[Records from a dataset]
==============================

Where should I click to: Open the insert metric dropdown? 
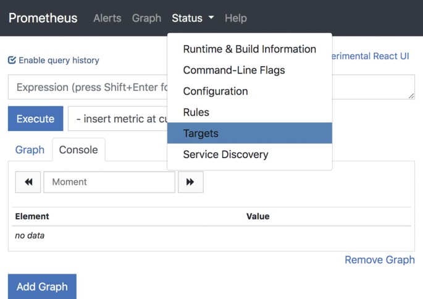117,119
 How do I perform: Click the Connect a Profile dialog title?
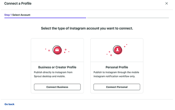click(18, 3)
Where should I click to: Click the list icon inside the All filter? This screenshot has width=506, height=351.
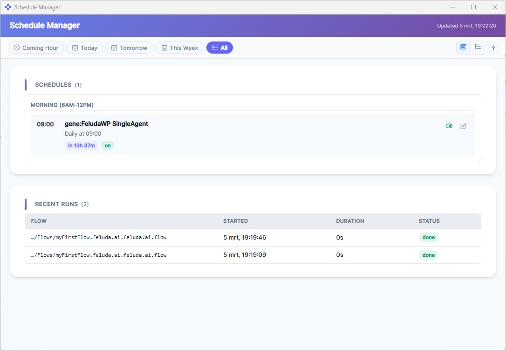[x=214, y=48]
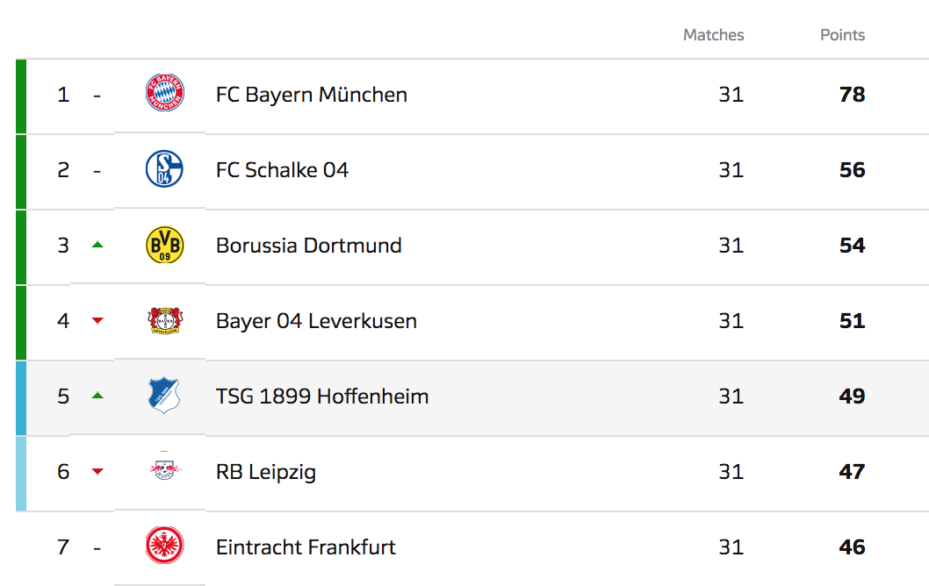Sort standings by the Points column header
The image size is (929, 586).
[842, 35]
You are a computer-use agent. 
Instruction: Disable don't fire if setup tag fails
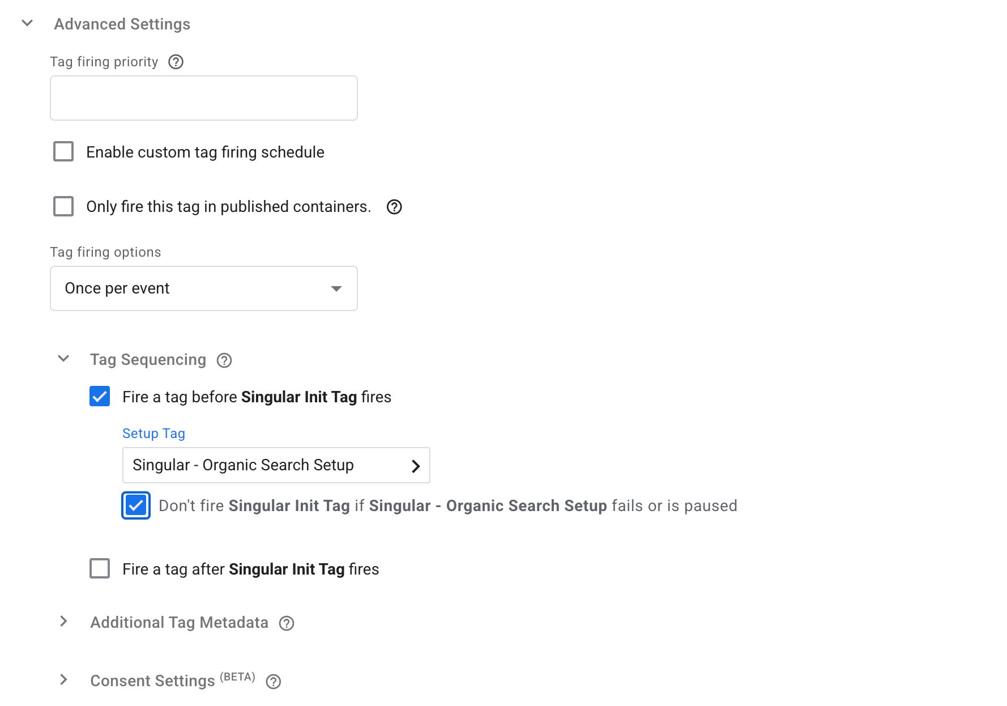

==============================

# WORK INSTRUCTION
What is needed is a word-for-word transcription of all the entries, with the pictures dropped.

# WRITTEN ANSWER
Where should I click to: Open the insert metric dropdown? 
117,119
 How do I perform: Click the Connect a Profile dialog title?
click(18, 3)
Where should I click to: Click the list icon inside the All filter? This screenshot has width=506, height=351.
[x=214, y=48]
Sort standings by the Points column header
The image size is (929, 586).
[842, 35]
You are a computer-use agent. 
Instruction: Disable don't fire if setup tag fails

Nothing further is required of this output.